Quando o assunto é o Decreto-Lei n.º 3/2008 só há conformidade generalizada num único aspecto: a Classificação Internacional de Funcionalidade (CIF), a metodologia da Organização Mundial de Saúde (OMS) que selecciona os alunos para o ensino especial, é um processo “complexo”.
A avaliação das crianças torna-se um processo bastante difícil, exaustivo e repleto de dilemas. Mais um problema, a agravar as denúncias efectuadas pelos pais a propósito das escolas de referência, juntamente com as dificuldades demonstradas pelos professores de ensino regular em ensinar as crianças com necessidades educativas de carácter ligeiro.

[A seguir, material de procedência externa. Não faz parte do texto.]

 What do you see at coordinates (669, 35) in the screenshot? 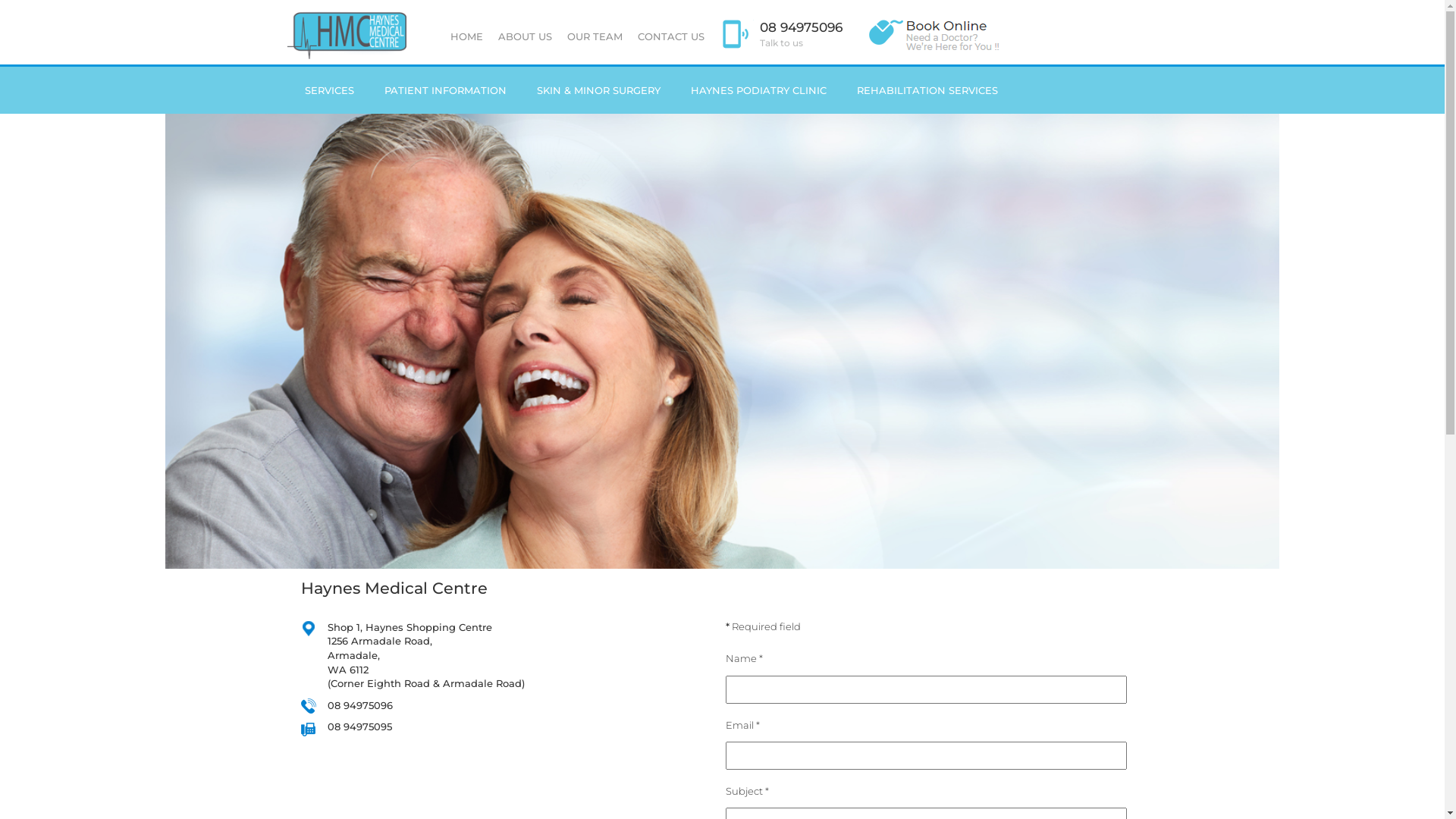
I see `'CONTACT US'` at bounding box center [669, 35].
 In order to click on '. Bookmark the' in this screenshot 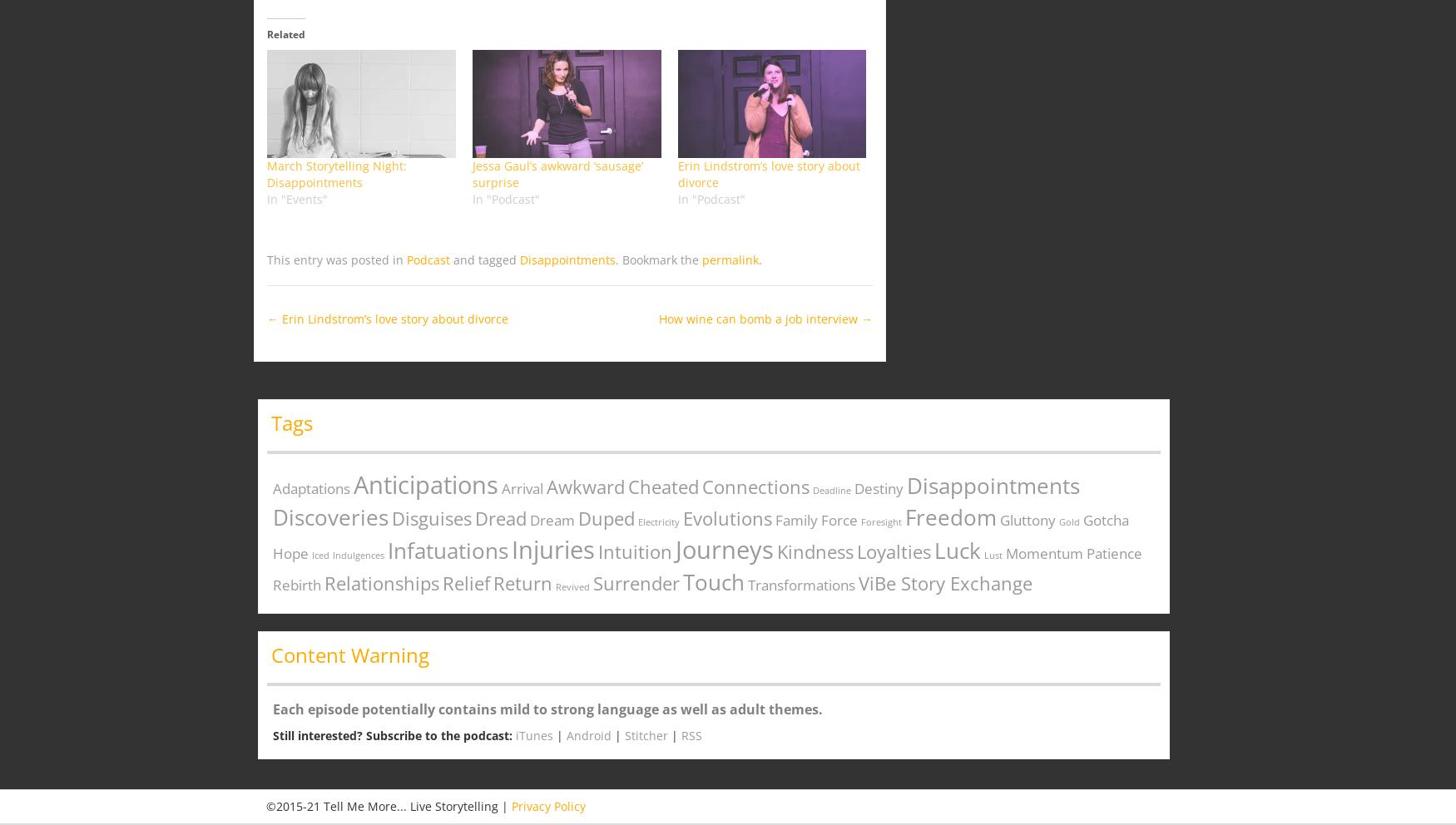, I will do `click(658, 259)`.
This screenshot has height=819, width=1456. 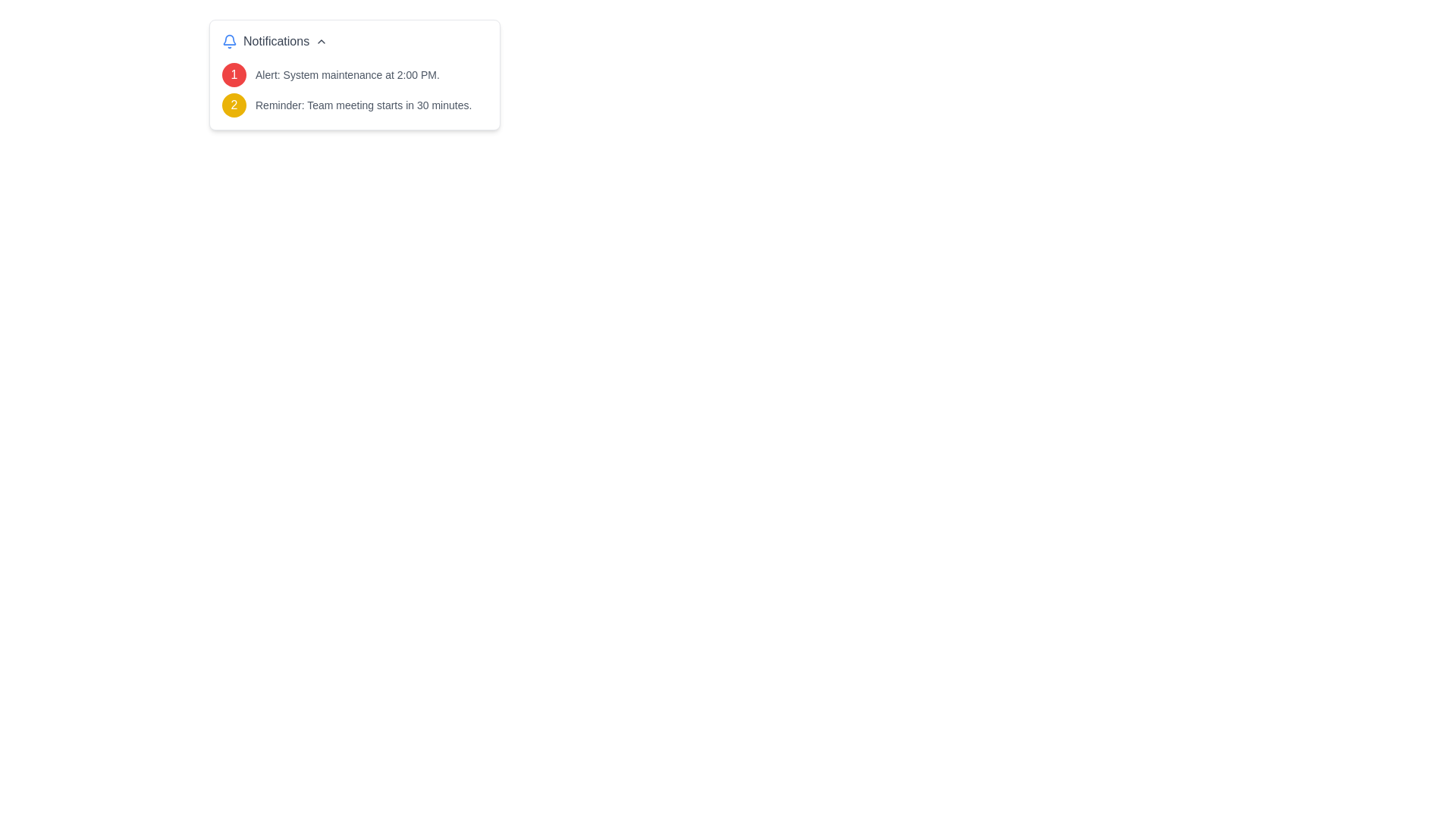 I want to click on the chevron icon to the right of the 'Notifications' text, so click(x=321, y=40).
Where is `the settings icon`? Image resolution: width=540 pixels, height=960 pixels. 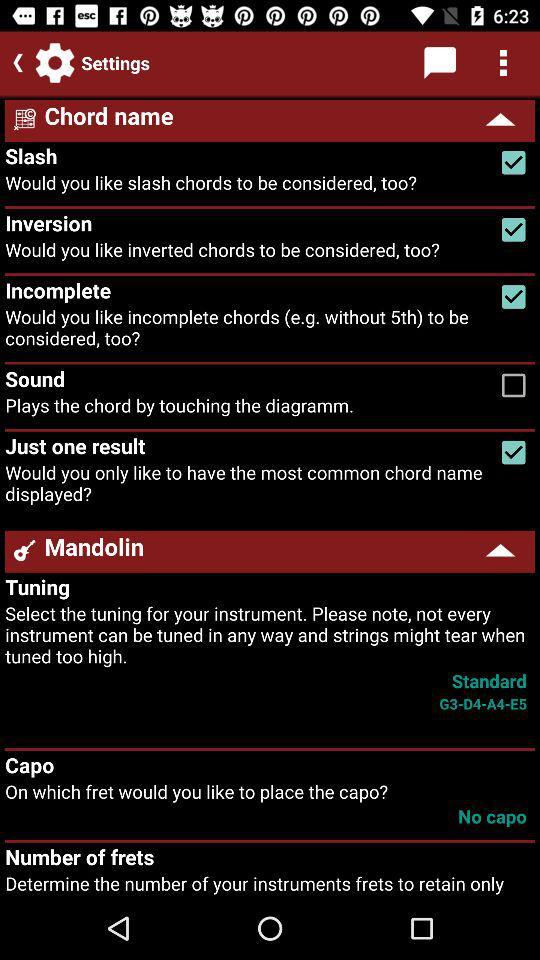 the settings icon is located at coordinates (55, 62).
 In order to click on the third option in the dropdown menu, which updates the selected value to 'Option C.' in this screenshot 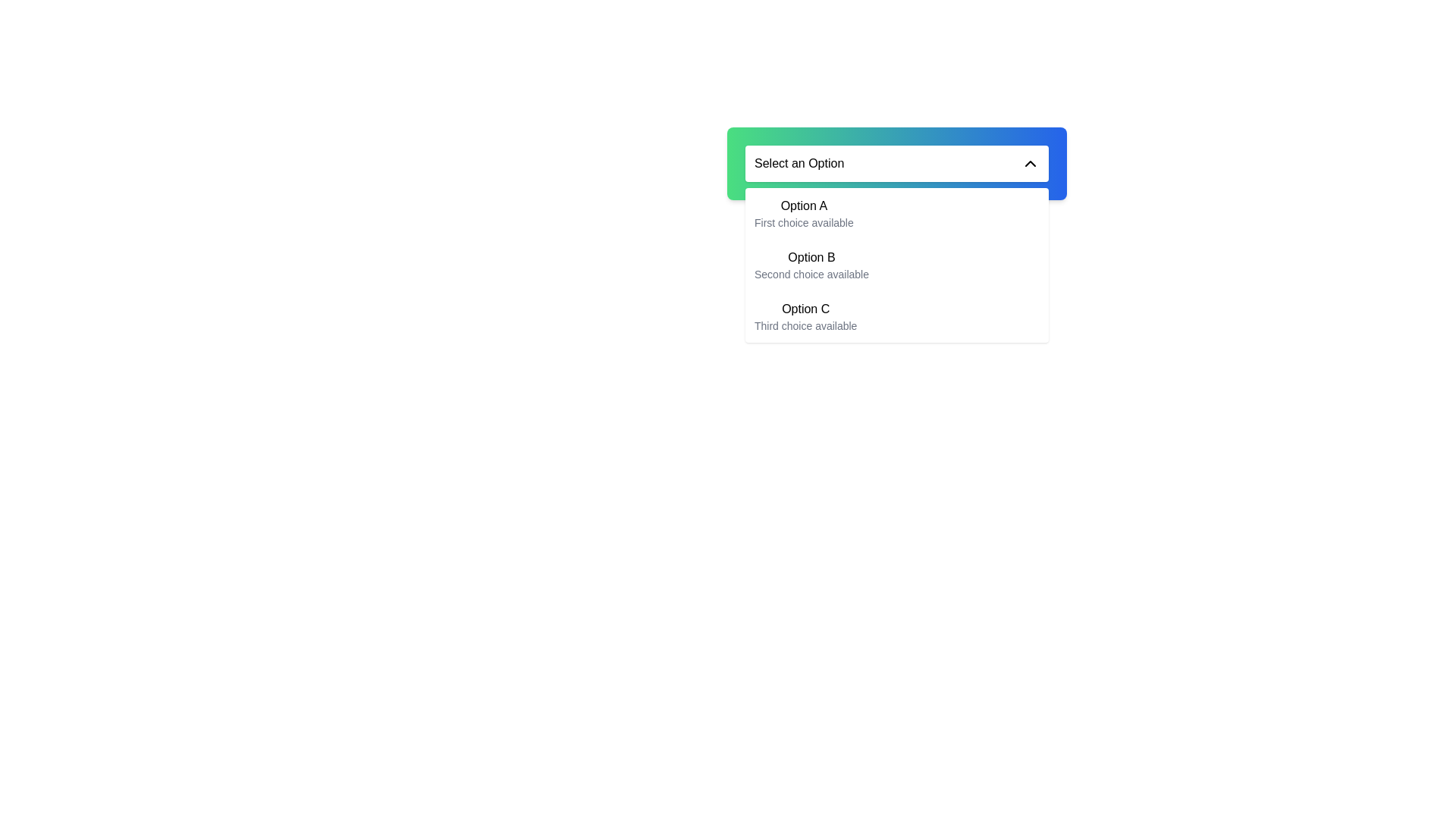, I will do `click(896, 315)`.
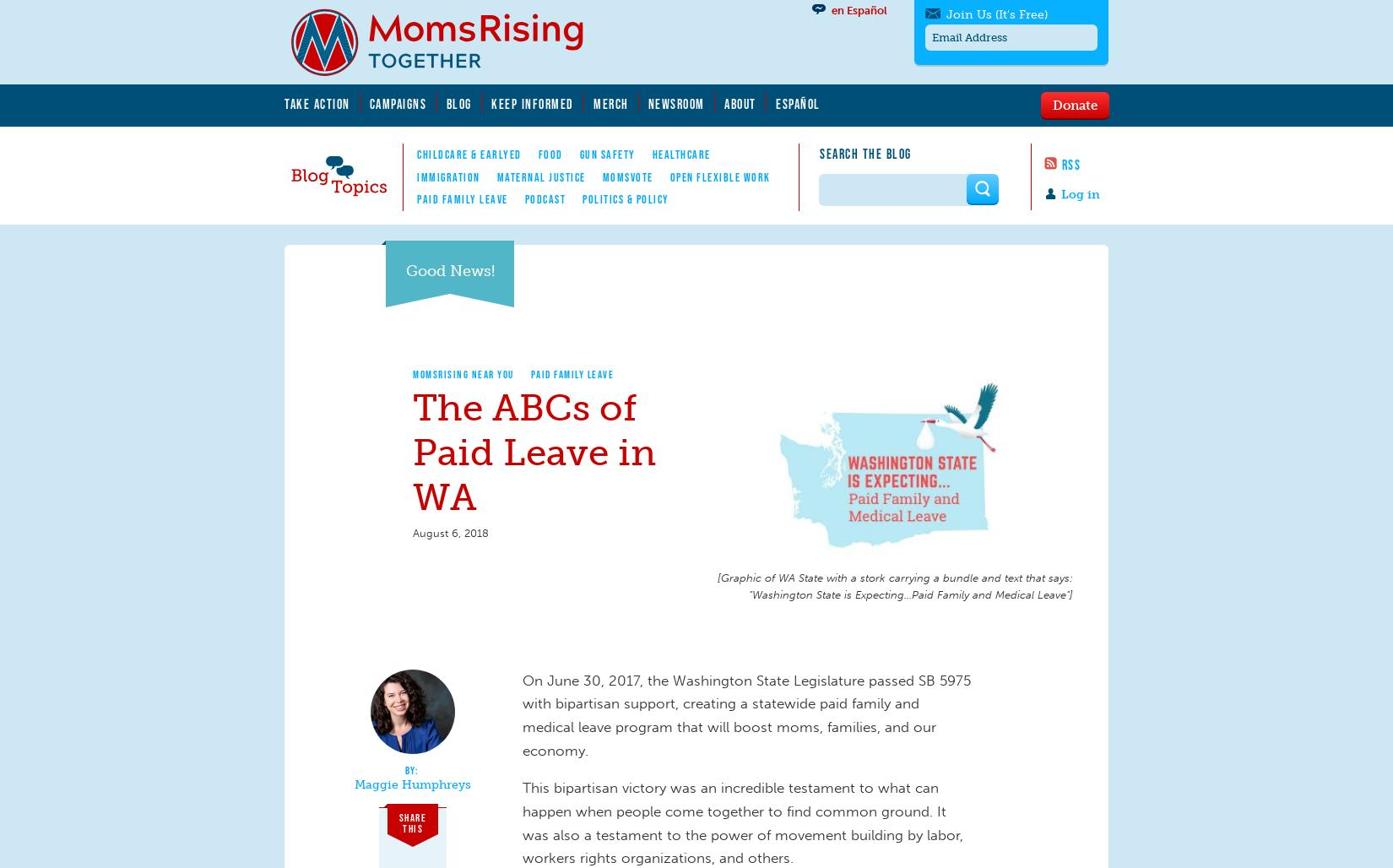  Describe the element at coordinates (606, 154) in the screenshot. I see `'Gun Safety'` at that location.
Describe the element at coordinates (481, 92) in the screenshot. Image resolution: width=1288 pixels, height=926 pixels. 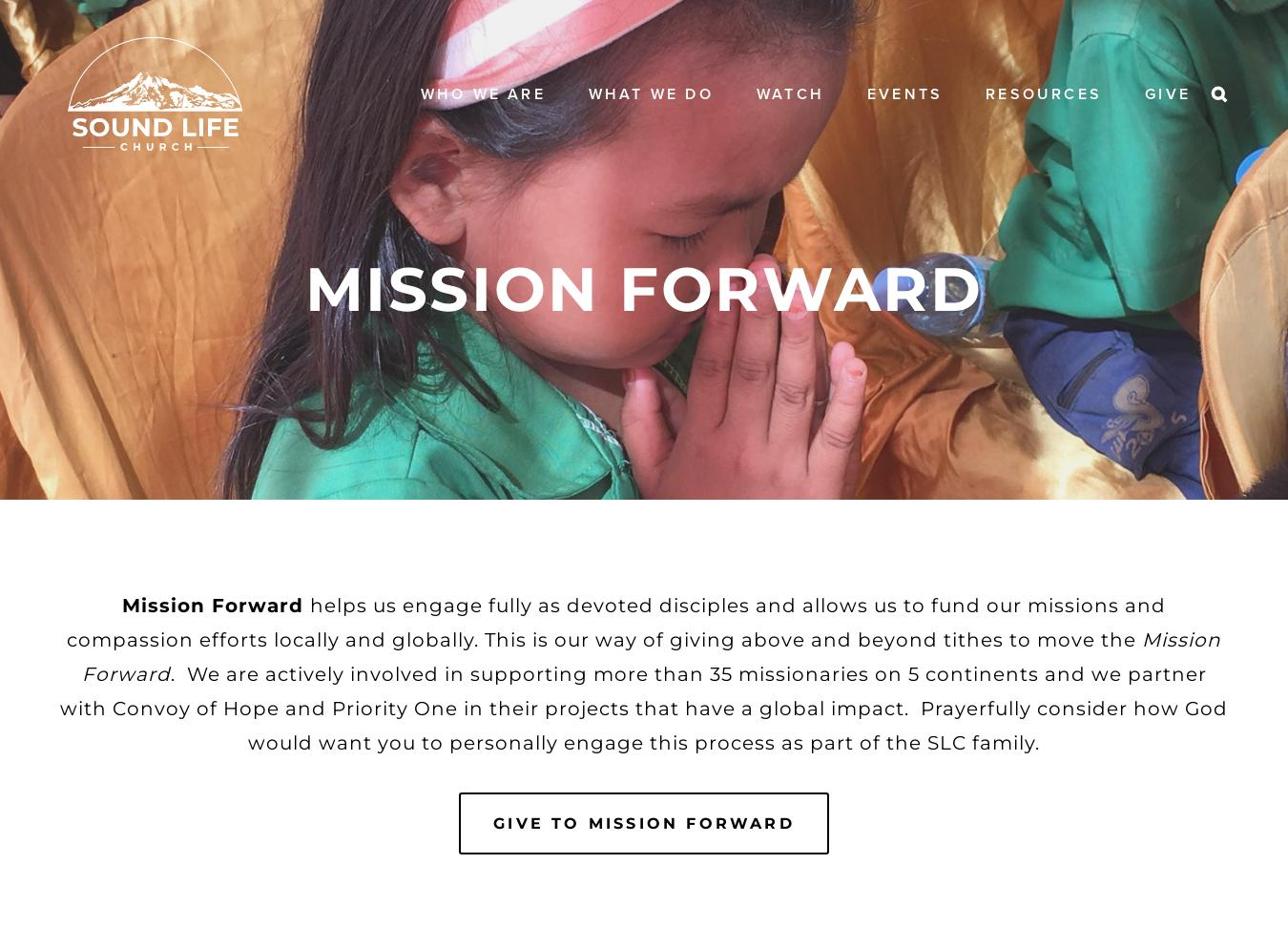
I see `'Who We Are'` at that location.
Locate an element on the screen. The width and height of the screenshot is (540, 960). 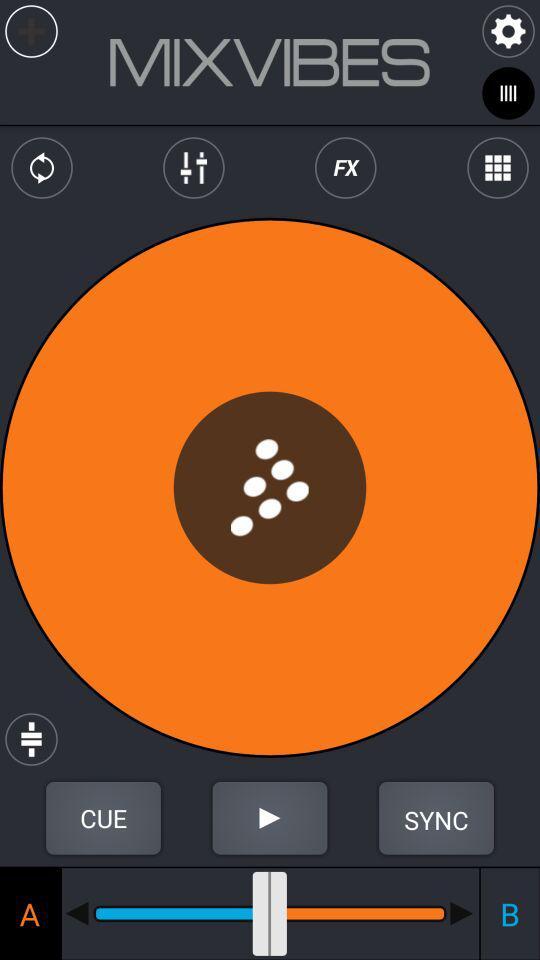
sync music is located at coordinates (435, 818).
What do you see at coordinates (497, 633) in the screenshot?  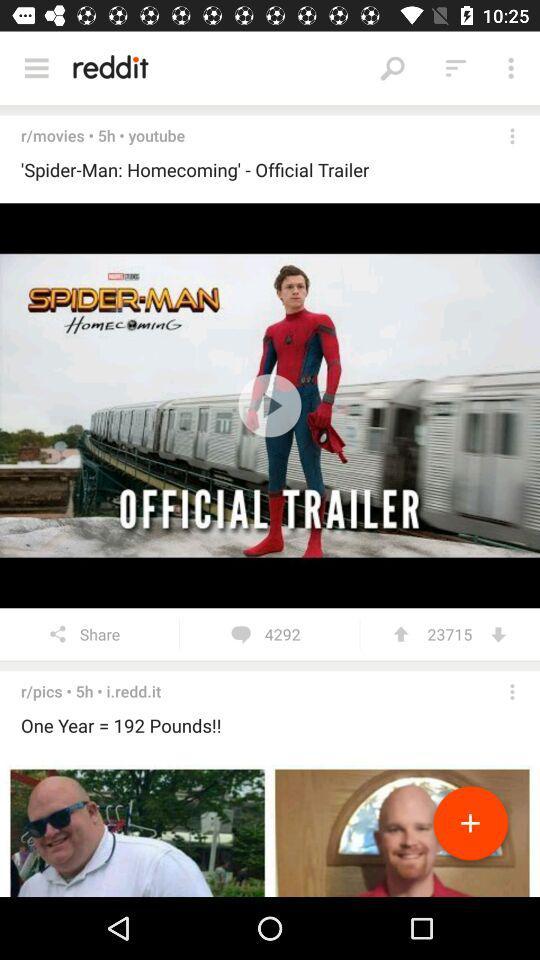 I see `icon next to 23715 item` at bounding box center [497, 633].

Basicamente,o processo consiste em preencher um questionário, tarefa realizada, através de uma equipa multidisciplinar constituída por entidades como o professor do aluno, em parceria com médicos, psicólogos e também com os pais da criança, em vários momentos do ano curricular. Ao analisar as respostas são verificadas as capacidades funcionais e as potencialidades do aluno. A partir daqui, é decidido se o aluno deverá, ou não, ingressar no ensino especial. Para além disso, este documento também se avalia o aluno durante o ano curricular.
No entanto, estes requisitos são muitas vezes difíceis de cumprir, devido à indisponibilidade do médico de família e de psicólogos de se dirigirem às escolas para presenciar a avaliação do aluno.
“Tem havido muito equívoco sobre a correcta utilização da CIF”, diz, peremptório, Fernando Mack, presidente da Federação Regional das Associações de Pais do Porto. “A Classificação Internacional da Funcionalidade não elege os alunos para a educação especial nem directamente os avalia.”
“Os resultados obtidos é que devem ser referenciados à CIF, a fim de se obter o perfil de funcionalidade de cada aluno que permita identificar como deve ser ajudado pelos diversos profissionais”, remata Fernando Mack.
“A CIF ainda tem muito para andar. Não foi completamente testada e adequada. É um processo que ainda está muito no início e que tem de melhorar certamente”, conclui Eduarda Carvalho, docente de ensino especial, que confessa ter tido várias dificuldades ao preencher o referido questionário.
“Eu, como coordenadora de educação especial do meu agrupamento, tive uma formação de 50 horas disponibilizada pelo Ministério da Educação. Depois disso, senti-me na obrigação de dar formação aos meus colegas do agrupamento. Para a aprendizagem do CIF, tive um módulo de dez horas que a meu ver foi claramente insuficiente”, confessa, ao JPN, Eduarda Carvalho.
CIF não deve ser utilizado “isoladamente”
Já o professor José Gomes [nome fictício] desdramatiza a situação.”O mais importante de tudo é a percepção em contexto. [A CIF] fornece informações para formatar a nossa resposta, não para a determinar. Não levamos à regra a metodologia”, diz o docente. Até porque, “se a CIF for utilizada para avaliar é um desastre”, salienta José Gomes, que defende que o documento nunca deve ser utilizado “isoladamente”, mas sim como “mais uma ferramenta” de trabalho.
Eduardo Alves, docente de ensino especial, defende que”se devia ter procedido a um amplo debate” sobre o assunto. “De facto, pegar-se na CIF como referência para uma avaliação educacional é no mínimo bastante arriscado e foi o que aconteceu”, explica.
“Estou convencido que em Portugal de uma forma um bocadinho leviana estamos a utilizar uma classificação que não está testada e muito menos aferida. O que, na minha opinião, não deixa de ser uma perigosa e grave presunção nossa”, acrescenta o docente de educação especial.
Vítor Gomes, coordenador de ensino especial da FENPROF, não poupa nas críticas no que toca à aplicação da CIF.”O Ministério da Educação demonstrou ser ignorante”, ataca o responsável, para quem a medida significa um recuo nos “avanços” portugueses na área da educação.